Gavin, president of ABC Corp., a Honolulu-based jan/san distributor, along with his friend Scott Furushima, started the Kewalo Keiki Fishing Conservancy. The non-profit organization is dedicated to teaching the children of Hawaii to fish, helping them learn about how to preserve both ocean resources and Hawaiian cultural traditions.

“When my kids were little, I fished with them in the Kewalo Basin area of Honolulu, which was sort of a secret fishing area that Scott introduced us to,” says Gavin. “When the fishing was bad, Scott would tell the kids stories of the olden days. He’d talk about things like the old Japanese boat builders, the big fish that got away, and Mr. So-and-So who used to have a tugboat. The area was a melting pot for Japanese, Chinese and Hawaiian people.”

When Gavin and Scott noticed that nobody was working to keep the history of that area alive they decided to do something about it. In 2006 they formed the Kewalo Keiki Fishing Conservancy near Waikiki Beach. The program focuses on school-age children, usually those in the second grade, and teaches the kids how to fish.

“We work with inner city kids, many of whom have never fished, to give them the chance to really experience nature,” says Gavin. “We insist that kids do it all, from the minute they feel the fish pulling on their line, and we teach them to release the fish they catch after the fish have been tagged. Every kid catches a fish, and when they do, they get their names registered in the Kewalo Keiki database.”

Even though there is no catch-and-release law, the Conservancy area is deemed a “no take” zone, which is the only such zone in Hawaii.

In an effort to teach sustainability, fish caught in the program are tagged with a numbered Kewalo Keiki Fishing Conservancy tag.

“If people catch a tagged fish, we ask them to report their catch to the telephone number on the tag. We get information on size and where the fish were caught. We’ve seen that fish both grow and travel surprising distances,” says Gavin.

For example, a fish that was initially tagged when it was 10 inches long can be up to two or three feet long when recaptured. In the first few years of the Conservancy’s existence, fish were re-caught around the island of Oahu.
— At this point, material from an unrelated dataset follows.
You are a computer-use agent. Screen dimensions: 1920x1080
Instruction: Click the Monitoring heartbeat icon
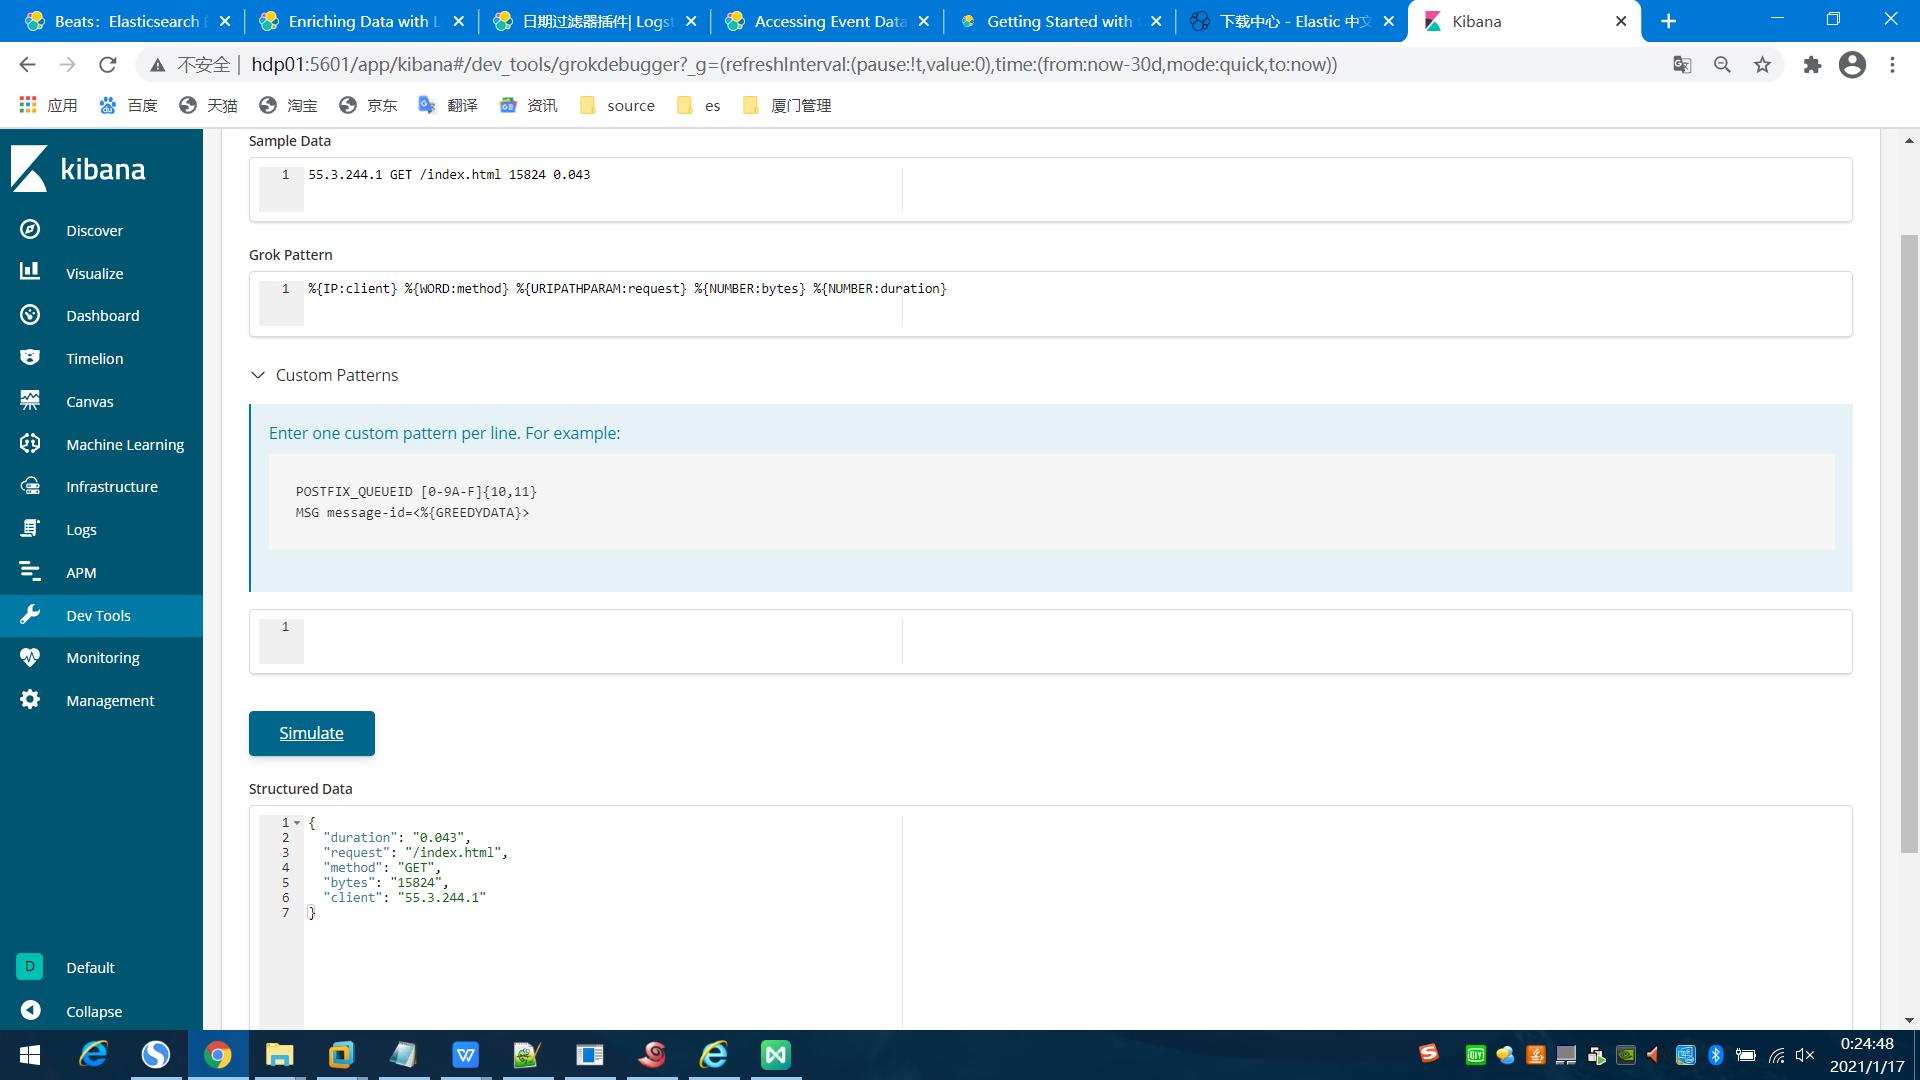tap(30, 658)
Three years later, one was caught again in Kona, about 200 miles away.

A local university is using information from the Kewalo Keiki program to learn more about the growth rate and migration patterns of these fish that live close to shore.

“We’re doing a cooperative program with the university to provide data that hasn’t existed until now,” says Gavin. “Prior to our program, there was no information about where these fish came from, where they went, and how fast they grew. The Conservancy program has provided some very helpful information for the university.”

The information collected is valuable, but at its heart, the program is about teaching kids to fish — stinky bait, sharp hooks and all.

“My favorite thing about our program is watching the kids experience the wonderment of catching a fish for the first time,” says Gavin.

It’s not just the kids who get to have memorable experiences.

“There is nothing better than the feeling of releasing the fish and letting life return back to the water,” says Gavin.